When she got back home, Alice went into Toto’s bedroom to look for the Illustrated Encyclopedia of Cats. Soon after Toto was born he was diagnosed with growth retardation. As a little boy he often got a mysterious cramping. There was no problem with his intelligence, but he seldom spoke in complete sentences until he reached three years of age. He was unable to express himself in Mandarin, English or Danish, except occasionally to call Mummy and Daddy. For him, speaking was like trying to force something too large for the passage up through his throat. They took him to a number of specialists. For the most part the doctors said that there
was nothing wrong with Toto’s speech organs; most probably he suffered from some unknown brain disorder. Or maybe there were psychosomatic factors. They were certain there hadn’t been any postnatal trauma. And Alice and Thom had been model parents, absolutely, almost never leaving Toto alone and certainly never fighting in front of him. So what psychosomatic factors could there have been? Of course, it wasn’t as if Toto could not speak at all. In fact, sometimes he said the most amazing things. One time when he was climbing with Thom he caught a rare stag beetle, a female alpine yellowfoot. He took care of it for a while, and made a specimen of it when it died. One day over breakfast, Thom and Alice heard Toto say, into the feeding box, “I can’t see what you can see anymore.”

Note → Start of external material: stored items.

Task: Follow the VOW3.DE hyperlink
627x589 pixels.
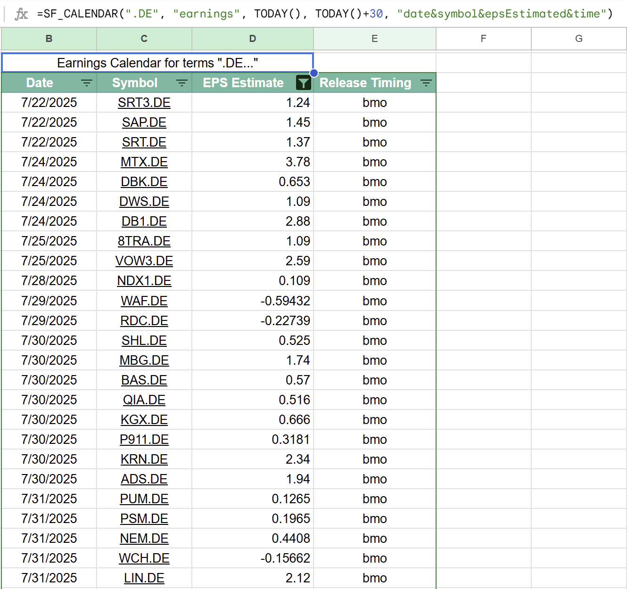Action: (144, 261)
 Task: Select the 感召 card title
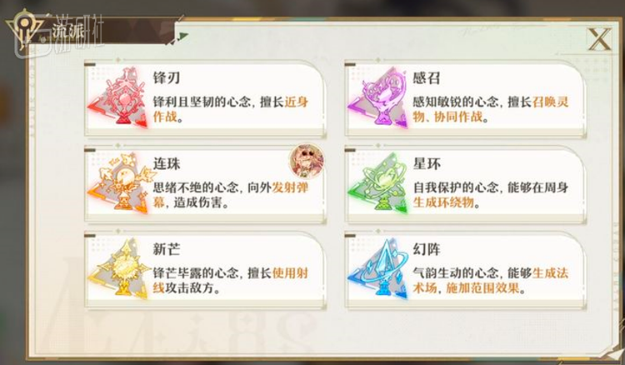pos(427,78)

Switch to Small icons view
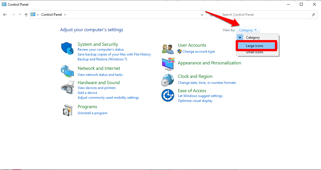coord(255,52)
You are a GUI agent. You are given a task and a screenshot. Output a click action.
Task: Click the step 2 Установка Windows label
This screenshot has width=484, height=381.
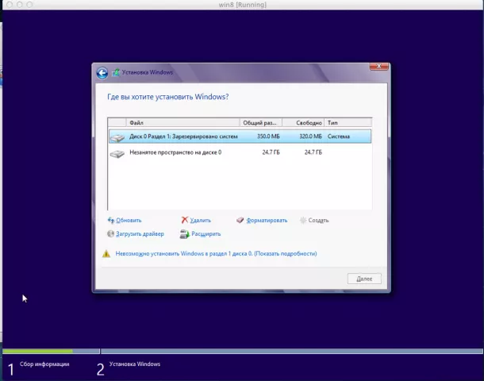click(134, 364)
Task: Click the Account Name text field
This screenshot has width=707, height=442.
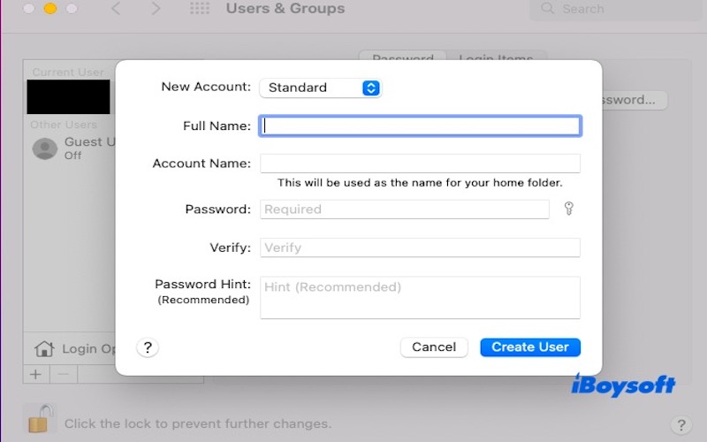Action: click(x=420, y=164)
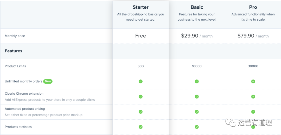
Task: Select the Starter plan heading
Action: 141,7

Not especially linguistically inclined, Toto had amazing visual acuity. Alice remembered one time when they went out for spaghetti, Toto picked up the menu pencil and started tracing Thom’s climbing routes on the paper table cover. For the longest time Alice and Thom did not realize it was a route map. Finally, while they were sipping seafood bisque, Thom exclaimed “Hey isn’t that the Nenggao Traverse?” The two of them were so happy they cried. They would not let the server take away the dirty cover. They took it home and framed it. It was still hanging on the wall in Toto’s room.
From six years of age, Toto often tagged along with Thom on his hikes, but maybe because he was still just a kid he was not as crazy about climbing as his dad. Even so he had marathon endurance, and mental fortitude to match. It seemed all he wanted to do was check the climbing routes he’d seen in different books, and take his field guides along so he could identify insects. Sometimes he’d sit in his room and read the field guides all day long. Toto could do realistic pencil sketches of insects, with every branch of each antenna clearly differentiated, even at life size. Thom and Alice bought as many field guides for him as they could. There were shelves of them, hundreds in all, in several different languages (Thom bought some Danish ones). There were ordinary insect, bird, starfish and spider guides, and special guides to footprints, mammal excrement, tree bark, dragonfly and damselfly wings, fern spores, and so on and so forth.